Lessons from the Great Fire of London – Why insurance matters
Early on Sunday morning September2nd, a fire broke out at Thomas Farriner’s bakery in Pudding Lane in1666 London, at the time, Europe’s largest city. After a couple of rainy summers, a drought had set in since November 1665. What could have been an isolated incident of fire destroying property, eventually led to 4 days of destruction across the narrow streets of London. The only reprieve came in the form of large-scale demolitions of property to prevent the fire from spreading any further than it already had.
Subsequently, in the plans for the rebuilding of the city, Sir ChristopherWren, included a site for the insurance office and this reflected the change in opinion of insurance being no longer a matter of convenience but one of urgency. Over 13,000 houses had been destroyed, and unknown number of lives lost.
That kind of unpleasant imagery seems like the kind of anecdote delivered by an insurance peddler with bad taste seeming to scare you into buying a policy for something that might happen. So I apologize for opening with it, however, I raise it only to make a few observations about our view of insurance.
Firstly, if we consider the conditions that led to the fire of 1666, we can see that they were not very difficult to identify with the benefit of 20-20 hindsight. According to reports, many wooden buildings as far as the eye could see had been rendered tender dry. Narrow streets meant a fair wind could blow a spark from one flammable structure to another. However, people went about their daily business without a care in the world. This shows us how the human mind is usually focused on the task at hand. It’s not natural for us to respond with urgency to possible dangers that for all we know might never happen.

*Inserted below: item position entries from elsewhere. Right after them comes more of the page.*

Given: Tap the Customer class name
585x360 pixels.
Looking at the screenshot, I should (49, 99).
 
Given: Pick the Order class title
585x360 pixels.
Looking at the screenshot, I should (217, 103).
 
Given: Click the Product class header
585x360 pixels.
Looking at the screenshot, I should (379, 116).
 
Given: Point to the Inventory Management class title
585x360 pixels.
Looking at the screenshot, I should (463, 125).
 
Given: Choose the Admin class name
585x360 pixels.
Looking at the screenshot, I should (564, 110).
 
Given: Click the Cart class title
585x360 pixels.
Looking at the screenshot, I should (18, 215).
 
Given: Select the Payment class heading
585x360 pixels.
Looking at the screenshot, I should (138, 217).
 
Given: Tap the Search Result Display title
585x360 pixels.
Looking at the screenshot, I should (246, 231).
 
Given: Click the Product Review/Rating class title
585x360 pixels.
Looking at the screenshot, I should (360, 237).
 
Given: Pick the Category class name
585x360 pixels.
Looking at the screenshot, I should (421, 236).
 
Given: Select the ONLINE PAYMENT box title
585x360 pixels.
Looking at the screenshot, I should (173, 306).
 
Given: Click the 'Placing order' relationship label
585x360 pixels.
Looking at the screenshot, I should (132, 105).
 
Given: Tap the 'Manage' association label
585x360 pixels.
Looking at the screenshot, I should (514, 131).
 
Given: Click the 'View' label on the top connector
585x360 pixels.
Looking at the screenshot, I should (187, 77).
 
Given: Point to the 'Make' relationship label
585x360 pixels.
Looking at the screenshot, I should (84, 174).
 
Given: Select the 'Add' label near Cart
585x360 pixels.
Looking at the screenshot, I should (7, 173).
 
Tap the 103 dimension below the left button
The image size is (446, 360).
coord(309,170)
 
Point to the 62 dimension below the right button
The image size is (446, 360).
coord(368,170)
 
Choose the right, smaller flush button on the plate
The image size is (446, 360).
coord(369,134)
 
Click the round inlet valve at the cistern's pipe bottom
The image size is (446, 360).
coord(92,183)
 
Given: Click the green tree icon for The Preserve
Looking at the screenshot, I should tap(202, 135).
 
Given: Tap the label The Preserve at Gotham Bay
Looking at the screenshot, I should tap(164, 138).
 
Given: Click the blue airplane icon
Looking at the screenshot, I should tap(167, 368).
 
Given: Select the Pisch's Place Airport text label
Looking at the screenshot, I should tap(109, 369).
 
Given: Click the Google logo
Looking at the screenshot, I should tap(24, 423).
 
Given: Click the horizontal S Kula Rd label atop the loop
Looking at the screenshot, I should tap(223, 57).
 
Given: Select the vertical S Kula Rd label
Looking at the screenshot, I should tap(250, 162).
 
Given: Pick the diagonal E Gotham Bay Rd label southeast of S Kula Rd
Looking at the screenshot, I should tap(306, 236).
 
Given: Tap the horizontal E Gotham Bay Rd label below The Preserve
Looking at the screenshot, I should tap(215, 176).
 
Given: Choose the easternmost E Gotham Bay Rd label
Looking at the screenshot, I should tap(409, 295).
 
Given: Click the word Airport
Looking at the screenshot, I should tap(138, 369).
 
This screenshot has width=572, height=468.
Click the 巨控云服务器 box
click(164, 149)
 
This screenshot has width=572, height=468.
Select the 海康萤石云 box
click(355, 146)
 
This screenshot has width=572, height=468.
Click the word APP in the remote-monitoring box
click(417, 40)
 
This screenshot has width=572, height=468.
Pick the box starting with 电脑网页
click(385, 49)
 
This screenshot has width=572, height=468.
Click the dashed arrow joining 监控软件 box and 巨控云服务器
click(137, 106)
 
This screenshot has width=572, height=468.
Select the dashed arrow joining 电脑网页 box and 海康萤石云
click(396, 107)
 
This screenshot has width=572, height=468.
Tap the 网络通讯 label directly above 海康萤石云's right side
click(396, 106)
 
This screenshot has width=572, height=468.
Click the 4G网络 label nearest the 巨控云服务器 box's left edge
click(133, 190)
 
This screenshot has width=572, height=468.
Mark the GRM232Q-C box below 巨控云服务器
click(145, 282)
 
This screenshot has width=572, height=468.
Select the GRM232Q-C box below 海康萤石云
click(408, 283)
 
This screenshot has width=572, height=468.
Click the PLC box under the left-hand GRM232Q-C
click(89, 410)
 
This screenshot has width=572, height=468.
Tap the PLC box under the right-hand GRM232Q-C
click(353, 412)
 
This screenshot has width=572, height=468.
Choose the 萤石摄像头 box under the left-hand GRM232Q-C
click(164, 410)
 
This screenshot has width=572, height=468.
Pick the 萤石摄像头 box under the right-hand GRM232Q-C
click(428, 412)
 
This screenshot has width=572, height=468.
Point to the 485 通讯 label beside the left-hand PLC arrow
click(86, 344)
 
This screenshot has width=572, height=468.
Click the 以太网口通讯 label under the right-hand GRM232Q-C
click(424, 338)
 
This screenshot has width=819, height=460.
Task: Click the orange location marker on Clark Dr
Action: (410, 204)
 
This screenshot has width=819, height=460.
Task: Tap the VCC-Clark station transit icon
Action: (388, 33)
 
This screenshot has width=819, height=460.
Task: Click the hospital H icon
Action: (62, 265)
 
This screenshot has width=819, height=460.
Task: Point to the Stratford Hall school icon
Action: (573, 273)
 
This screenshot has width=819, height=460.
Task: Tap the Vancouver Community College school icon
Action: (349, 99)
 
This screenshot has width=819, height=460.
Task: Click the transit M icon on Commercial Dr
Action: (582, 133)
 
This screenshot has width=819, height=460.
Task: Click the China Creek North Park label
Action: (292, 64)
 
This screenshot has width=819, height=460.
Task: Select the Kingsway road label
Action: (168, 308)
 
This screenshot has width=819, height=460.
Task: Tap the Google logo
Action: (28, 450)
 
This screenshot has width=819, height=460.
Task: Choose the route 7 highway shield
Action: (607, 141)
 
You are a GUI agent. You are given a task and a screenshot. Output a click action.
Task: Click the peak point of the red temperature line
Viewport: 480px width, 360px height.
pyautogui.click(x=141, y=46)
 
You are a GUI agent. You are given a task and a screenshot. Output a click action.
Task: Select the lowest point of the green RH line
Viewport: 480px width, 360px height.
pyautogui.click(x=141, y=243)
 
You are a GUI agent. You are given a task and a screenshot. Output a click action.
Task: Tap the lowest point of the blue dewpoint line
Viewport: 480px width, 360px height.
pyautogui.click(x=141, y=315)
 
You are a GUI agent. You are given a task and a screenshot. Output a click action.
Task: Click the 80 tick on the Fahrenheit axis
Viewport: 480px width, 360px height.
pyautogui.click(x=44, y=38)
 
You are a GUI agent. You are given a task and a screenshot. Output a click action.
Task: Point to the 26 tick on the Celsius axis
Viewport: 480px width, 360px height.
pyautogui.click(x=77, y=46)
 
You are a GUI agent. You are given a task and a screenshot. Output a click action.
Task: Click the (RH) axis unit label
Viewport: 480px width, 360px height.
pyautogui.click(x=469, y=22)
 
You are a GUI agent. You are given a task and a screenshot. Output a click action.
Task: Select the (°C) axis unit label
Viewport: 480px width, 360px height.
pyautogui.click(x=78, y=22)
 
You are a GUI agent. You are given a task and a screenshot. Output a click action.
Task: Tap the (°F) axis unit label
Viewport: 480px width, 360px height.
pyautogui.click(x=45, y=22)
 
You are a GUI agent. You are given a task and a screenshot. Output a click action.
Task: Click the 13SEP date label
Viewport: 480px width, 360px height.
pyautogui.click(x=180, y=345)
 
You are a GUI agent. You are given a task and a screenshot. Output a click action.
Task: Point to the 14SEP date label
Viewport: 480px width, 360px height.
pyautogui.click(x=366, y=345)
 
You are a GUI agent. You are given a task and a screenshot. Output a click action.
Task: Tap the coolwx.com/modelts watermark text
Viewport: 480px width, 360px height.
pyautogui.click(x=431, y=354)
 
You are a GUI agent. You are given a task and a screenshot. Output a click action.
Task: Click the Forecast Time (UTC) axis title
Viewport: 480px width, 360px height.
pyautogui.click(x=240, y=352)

Not only is it not a matter of urgency, it’s upsetting to think about losing property, falling sick or worst of all losing one’s life. We tend to hope for the best but find it hard to finish the maxim by planning for the worst.
The second lesson we can learn from this is risk management. One of the reasons the fire burnt for so long and grew as much as it did is the hesitation on the part of the authorities. Prompt action is the surest way to mitigate the effects of risk. Translated to our own lives, perhaps you have already experienced a startling loss, a robbery, a health scare for which you had no cover. Perhaps it’s been a few months and this is behind you but you worry that it might happen again. The best way to manage this is to act. Speak to an insurer, consult as many as possible and treat it as a means of preventing any further fires from spreading.
The last lesson we learn from the great fire is one, our own situation closer to home can stand to take a leaf from; that prevention is better than cure. Oftused as a cliché’ by our doctors and teachers encouraging us to be prepared, this has lasted in our cultural lexicon for a reason. It’s simple yet profound. While insurance companies make advances to raise the insurance penetration in the country from 0.85% to 3% by 2025, the duty to educate comes together with the responsibility to teach people how to minimize the probability of loss. Many people see insurance as a costly endeavor covering something that might not happen and see that money in opportunity cost terms-a car they could have bought, a piece of land, you name it. Further complicating this, a recent KPMG survey conducted in 2016 shows that fraud is a big concern for many insurers insist Africa and Uganda in particular. I think we need to look closely at the fraudulent claims. Is it a matter of dubious individuals seeking to game the system only or it a misunderstanding of the basic concepts of insurable interest, utmost good faith, accidental loss, calculable loss and proximate cause? (See footnotes)
Unlike credit and Savings, insurance’s more easily understood and appreciated financial cousins, Insurance doesn’t proffer an immediate benefit, it doesn’t money in the hands of the user. It is supposed to be the fall back, the way to ensure that when disaster strikes, you’re not taken back to the drawing board. It’s therefore imperative that we talk about it as much as possible, and equip ourselves with the information we need so that all we’ve worked doesn’t go up in flames and we’re left with nothing to start with again.
Insurable interest- The beneficiary must have a stake in the loss or damage to the life or property insured. This is determined by the relationship between the beneficiary and the insured person or property. This makes it different from gambling in which for example, one can bet on Manchester United and win without having any real stake in the club.
Accidental loss-The event that leads to the loss must be outside the control of the beneficiary of the insurance. Basically, the loss must result from an event which the beneficiary was in power to prevent.
Calculable loss-The probability of loss and the cost of that loss must be one that can be estimated. Probability of loss is generally an empirical exercise, while cost has more to do with the ability of a reasonable person in possession of a copy of the insurance policy and a proof of loss associated with a claim presented under that policy to make a reasonably definite and objective evaluation of the amount of the loss recoverable because of the claim.
Proximate cause- the cause of loss must be covered under the insuring agreement of the policy, and the dominant cause must not be excluded. For example, when insured against fire, if the fire is caused by electrical failure this must be disclosed.